Healthcare Costs Can Shock Retirees
A 2015 study of potential retirees funded by Fidelity Investments found that they were retiring four years before they planned. Most of them had not qualified for Medicare because of age. A study by the Kaiser Foundation reported fewer government and fewer private employers provide retiree health care coverage than in the past.
What are boomers going to do? Panic? Take part time work? Apply for government benefits like Medicaid? Spend a huge amount of their savings on healthcare premiums and deductible/co-pay payments? It’s showing up as the top concern in current political polling.
As financial planners, we encourage our clients and readers to plan ahead. Latest estimates for retiree healthcare expenses exceed $197,000 over a retiree couples’ lifetime. Several studies put this at $285,000 and beyond. That exceeds the budget ability of most baby boomers. Younger generations may be even more at risk as government and other employers cannot keep up with benefits that inflate at a much higher rate than other expenses.
What are the strategies that potential retirees (and some current retirees) can employ?

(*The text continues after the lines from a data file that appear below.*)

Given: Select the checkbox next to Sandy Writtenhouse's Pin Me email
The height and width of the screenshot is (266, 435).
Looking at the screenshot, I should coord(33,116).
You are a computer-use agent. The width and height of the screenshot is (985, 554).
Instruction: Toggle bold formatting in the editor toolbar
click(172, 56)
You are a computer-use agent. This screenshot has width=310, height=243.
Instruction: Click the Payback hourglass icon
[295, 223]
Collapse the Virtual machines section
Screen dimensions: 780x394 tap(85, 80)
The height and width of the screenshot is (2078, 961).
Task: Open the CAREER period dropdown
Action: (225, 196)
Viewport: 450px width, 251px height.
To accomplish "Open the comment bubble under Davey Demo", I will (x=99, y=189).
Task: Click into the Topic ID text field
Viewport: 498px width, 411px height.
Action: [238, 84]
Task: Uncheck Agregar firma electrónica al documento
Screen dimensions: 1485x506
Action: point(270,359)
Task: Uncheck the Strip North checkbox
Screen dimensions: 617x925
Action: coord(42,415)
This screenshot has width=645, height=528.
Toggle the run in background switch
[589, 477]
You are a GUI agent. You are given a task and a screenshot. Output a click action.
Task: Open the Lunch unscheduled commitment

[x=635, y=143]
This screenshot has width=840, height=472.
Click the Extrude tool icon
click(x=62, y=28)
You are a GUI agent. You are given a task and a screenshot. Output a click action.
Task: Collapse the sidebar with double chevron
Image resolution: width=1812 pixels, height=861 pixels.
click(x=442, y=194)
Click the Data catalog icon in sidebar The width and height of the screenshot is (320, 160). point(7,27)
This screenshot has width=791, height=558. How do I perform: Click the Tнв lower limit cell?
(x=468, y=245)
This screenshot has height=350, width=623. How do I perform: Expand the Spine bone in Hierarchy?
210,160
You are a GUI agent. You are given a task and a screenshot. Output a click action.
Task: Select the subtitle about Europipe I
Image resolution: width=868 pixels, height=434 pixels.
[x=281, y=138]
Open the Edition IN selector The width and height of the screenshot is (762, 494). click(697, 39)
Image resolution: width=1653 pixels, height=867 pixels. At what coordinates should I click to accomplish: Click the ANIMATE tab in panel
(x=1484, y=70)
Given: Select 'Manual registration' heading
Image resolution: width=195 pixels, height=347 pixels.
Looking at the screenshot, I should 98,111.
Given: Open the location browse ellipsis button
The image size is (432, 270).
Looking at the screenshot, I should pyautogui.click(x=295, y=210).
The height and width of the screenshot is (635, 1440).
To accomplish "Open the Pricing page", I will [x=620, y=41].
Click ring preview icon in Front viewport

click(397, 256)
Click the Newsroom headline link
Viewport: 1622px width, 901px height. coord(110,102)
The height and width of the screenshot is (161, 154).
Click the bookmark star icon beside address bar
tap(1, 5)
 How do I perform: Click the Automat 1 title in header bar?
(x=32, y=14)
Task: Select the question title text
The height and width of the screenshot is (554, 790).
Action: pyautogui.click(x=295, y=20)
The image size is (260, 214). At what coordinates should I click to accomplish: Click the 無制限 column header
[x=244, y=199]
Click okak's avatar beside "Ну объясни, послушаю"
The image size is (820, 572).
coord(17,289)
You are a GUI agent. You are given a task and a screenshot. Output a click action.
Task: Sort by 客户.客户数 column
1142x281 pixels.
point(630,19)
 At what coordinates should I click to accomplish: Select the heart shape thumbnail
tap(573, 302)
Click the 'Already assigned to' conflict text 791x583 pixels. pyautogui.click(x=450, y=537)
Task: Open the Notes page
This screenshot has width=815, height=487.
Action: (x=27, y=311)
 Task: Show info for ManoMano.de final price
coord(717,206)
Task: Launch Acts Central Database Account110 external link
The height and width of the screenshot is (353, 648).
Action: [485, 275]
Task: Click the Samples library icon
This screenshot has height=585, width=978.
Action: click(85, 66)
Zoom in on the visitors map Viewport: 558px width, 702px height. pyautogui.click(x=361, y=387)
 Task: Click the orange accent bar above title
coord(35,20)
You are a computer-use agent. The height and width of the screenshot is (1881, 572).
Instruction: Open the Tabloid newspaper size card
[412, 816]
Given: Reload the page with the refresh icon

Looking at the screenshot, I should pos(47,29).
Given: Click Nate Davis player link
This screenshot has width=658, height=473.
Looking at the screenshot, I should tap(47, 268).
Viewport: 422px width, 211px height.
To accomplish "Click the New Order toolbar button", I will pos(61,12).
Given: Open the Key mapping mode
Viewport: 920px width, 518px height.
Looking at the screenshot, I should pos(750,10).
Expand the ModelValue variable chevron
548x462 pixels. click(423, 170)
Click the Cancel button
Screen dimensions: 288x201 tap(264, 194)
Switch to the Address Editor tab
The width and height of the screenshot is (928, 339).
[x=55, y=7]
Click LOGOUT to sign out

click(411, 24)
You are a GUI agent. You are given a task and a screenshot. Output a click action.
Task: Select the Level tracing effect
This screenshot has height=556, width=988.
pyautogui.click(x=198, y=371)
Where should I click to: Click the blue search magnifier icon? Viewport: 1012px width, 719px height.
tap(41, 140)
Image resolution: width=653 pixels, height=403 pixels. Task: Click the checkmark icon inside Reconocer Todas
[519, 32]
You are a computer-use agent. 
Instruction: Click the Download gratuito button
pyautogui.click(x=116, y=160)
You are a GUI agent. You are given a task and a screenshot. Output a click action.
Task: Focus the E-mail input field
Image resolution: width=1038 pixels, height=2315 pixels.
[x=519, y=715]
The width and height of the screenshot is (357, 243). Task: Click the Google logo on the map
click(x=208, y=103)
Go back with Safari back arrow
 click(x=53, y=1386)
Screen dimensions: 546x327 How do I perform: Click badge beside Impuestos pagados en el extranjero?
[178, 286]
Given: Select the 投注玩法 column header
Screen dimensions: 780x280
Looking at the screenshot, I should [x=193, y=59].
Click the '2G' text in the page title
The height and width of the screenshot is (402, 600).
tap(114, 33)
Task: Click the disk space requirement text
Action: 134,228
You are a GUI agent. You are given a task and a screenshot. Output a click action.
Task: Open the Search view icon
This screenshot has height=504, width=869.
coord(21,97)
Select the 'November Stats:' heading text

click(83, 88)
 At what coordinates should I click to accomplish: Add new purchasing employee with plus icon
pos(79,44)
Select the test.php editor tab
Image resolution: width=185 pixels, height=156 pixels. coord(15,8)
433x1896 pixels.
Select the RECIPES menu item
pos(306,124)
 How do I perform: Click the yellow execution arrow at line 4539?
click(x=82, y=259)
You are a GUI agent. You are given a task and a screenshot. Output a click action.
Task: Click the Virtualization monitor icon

- Delay retirement and continue to use government or private employer benefits as long as they can
- Make an effort to understand COBRA coverage costs in place of private insurance or health exchange coverage as it currently exists
- Open and fund a Health Savings Account during open enrollment this year, if offered
- Explore dental insurance since this can be one of the most expensive emergencies anyone can experience employed or retired
- Look into Medicare Advantage Program benefits, costs and coverage including limitations on providers and re-enrolling in regular Medicare
- Understand what types of Reverse Mortgages are available to fund healthcare expenses
- Look at the Medicare Open Enrollment options for 2020 that go from Oct. 15th to December 7th this year. See how flexible Medicare can be, or how inflexible it might be for you.
For the younger generations:
- Stay healthy
- Save more for healthcare out of pocket costs
- Appreciate that benefits can change and will most likely be less than currently offered
- Open enrollment offers you opportunities too. Now is the time to understand and budget for them.